A library and command line application for the upload of Structured Data to Wikimedia Commons by making use of Pywikibot internals.
The library is geared towards supporting all features of Structured Data, meaning all data types, prominent flags, multiple values per property, multiple qualifiers per value etc. The library is however largely limited to uploading new data, changing already existing statements is therefore not currently supported.
This is primarily intended as a stop-gap measure until proper support is implemented in Pywikibot T223820.
Heavily inspired by the following hack by Abbe98: https://byabbe.se/2020/09/15/writing-structured-data-on-commons-with-python
You can install pywikibot-sdc
via pip
using:
pip install git+https://github.com/lokal-profil/pywikibot-sdc.git
If it is your first time running Pywikibot you will also have to set up a
user-config.py
file.
After installation Pywikibot-SDC can be used by simply calling pywikibotsdc PATH
from the command line. PATH
is the path to a JSON file containing a
dictionary of file names (with or without the File:-prefix) and the associated
structured data to upload for each (in the format described below).

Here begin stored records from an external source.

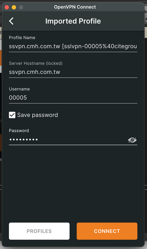Minimize window with the yellow button
147x249 pixels.
click(14, 7)
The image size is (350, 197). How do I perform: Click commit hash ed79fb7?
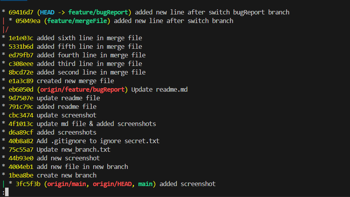coord(21,55)
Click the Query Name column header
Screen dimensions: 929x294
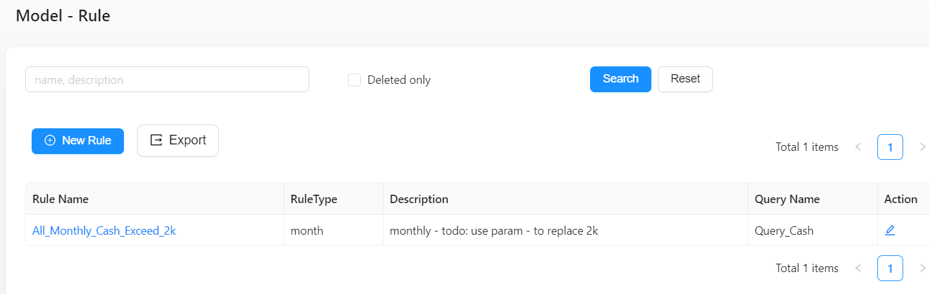(x=787, y=199)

For convenience if only a single file is updated the filename can be passed via
the -f
flag and the JSON file should then only contain a single entry of the
SDC in-data.
To upload data to a file that already contains some structured data add the
--strategy
argument to the call using one of the named merge strategies.
Use the -h
flag to see a full list of arguments. Note that the
global Pywikibot arguments
are also supported.
In its most simple form call sdc_upload.upload_single_sdc_data(file_page, sdc_data)
with a pywikibot.FilePage
object (or just the filename as a string) of a
newly uploaded file and the associated structured data to upload (in the format
described below).
To upload data to a file that already contains some structured data add the
strategy
argument to the call using one of the named merge strategies.
While the command line application is limited to Wikimedia Commons (and Beta Commons) the library should work for any MediaWiki instance.
There are five allowed strategies for merging the provided data with any pre-existing data.
None
(default): Only upload the data if no prior data exists."New"
: Only upload the data if there is no prior data for any of the claims to be added. I.e. drop all data if any of the proposed Pids or caption languages are already present."Add"
: Only upload those parts of the data for which there are no prior claims. I.e. drop any statements where the Pid or caption language is already present."Blind"
(not generally recommended): Upload the data without regards to what is already there. May overwrite pre-existing captions and add duplicate statements."Nuke"
(not generally recommended): Delete all prior data before uploading the new data. This should probably only be used if you uploaded the original data then spotted that it was wrong. Even then it's probably worth checking that the file hasn't been edited since the original upload.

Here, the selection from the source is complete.